Luzius Meisser, the chairman of cryptocurrency company Bitcoin Suisse in the European Union, has already stated his opinion on the “optimal strategy” to preserve the European Union’s digital asset market. In which the aforementioned chairman asserted that creating a firewall to isolate cryptocurrency from the established banking system is the wisest course of action.
The head of Bitcoin Suisse went on to say that Zug, one of the four initiatives unveiled by the Swiss company, may be advantageous for both cryptocurrencies and traditional finance. Meisser explicitly discussed the “containment” approach when he said that the goal of EU legislators is to do just that—contain cryptocurrency.
The old banking system will be “shielded” from the toxicity of the crypto economy, he continued, as their primary goal. On the other hand, it would also serve as a defense for cryptocurrencies against the flaws of conventional financial systems.
E.U. Lawmakers on Crypto
Recently, the respective EU. Lawmakers decided to put stringent requirements on banks wishing to retain cryptocurrency. Accordingly, the aforementioned firms are required to hold one euro of their own capital for each euro held in cryptocurrency. According to reports, the requirements listed reflected the standards established by the industry’s international standard-setter, the Basel Committee on Banking Supervision.
According to the report, the said restrictions are expected to take effect by 2025, where traditional banks’ exposure to cryptocurrency would be limited, capped at 2%. Meisser has stated that the crypto banking rules that was allegedly proposed by the said committee is deemed to be “more extreme.”
That was clarified by the chairman of Bitcoin Suisse, who said that each bitcoin the bank holds for a client should have an additional bitcoin added to it as equity.
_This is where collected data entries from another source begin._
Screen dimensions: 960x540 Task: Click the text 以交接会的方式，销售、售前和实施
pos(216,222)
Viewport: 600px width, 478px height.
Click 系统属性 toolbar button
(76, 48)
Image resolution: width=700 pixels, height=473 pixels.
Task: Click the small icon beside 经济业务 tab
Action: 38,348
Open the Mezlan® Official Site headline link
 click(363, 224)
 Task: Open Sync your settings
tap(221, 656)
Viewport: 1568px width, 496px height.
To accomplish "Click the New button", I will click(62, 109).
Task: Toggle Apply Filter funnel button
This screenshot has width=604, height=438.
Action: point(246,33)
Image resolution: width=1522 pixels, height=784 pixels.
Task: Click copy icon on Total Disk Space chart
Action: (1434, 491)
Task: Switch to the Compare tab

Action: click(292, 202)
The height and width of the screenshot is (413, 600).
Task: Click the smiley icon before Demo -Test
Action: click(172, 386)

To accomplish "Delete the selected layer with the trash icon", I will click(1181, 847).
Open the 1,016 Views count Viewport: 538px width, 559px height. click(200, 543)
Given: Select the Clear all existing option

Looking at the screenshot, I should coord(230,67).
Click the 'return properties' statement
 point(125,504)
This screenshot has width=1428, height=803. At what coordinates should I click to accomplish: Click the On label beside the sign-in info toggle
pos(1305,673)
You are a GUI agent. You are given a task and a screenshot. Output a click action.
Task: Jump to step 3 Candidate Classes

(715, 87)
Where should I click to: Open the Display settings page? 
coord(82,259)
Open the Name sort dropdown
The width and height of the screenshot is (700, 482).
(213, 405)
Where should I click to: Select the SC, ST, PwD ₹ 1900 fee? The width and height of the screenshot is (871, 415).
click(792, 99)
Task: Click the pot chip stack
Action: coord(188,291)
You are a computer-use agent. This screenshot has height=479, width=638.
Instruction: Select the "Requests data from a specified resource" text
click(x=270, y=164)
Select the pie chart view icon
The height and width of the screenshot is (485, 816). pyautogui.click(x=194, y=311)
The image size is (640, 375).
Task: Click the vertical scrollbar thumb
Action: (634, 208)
Then he continued, “You cannot have a regular bank account where the client merely has a claim in bitcoin.” He concluded by saying, “It practically outlaws banking with bitcoin.”
Meisser continued by saying that one of the rules of the aforementioned set of Committee was that cryptocurrency would not be regarded as collateral, which would ostensibly make it more difficult for a bank to grant a client a loan in the future. He went on to say that doing so would merely give banks the green light to hold cryptocurrency for their customers.
He continued by saying that lawmakers are unlikely to outright prohibit cryptocurrency since doing so would not sit well with the liberal political establishment. He added that politicians are also unlikely to adopt a laissez-faire attitude and let the market settle disputes on its own because doing so would blatantly “contradict their own mission” and render them “obsolete.”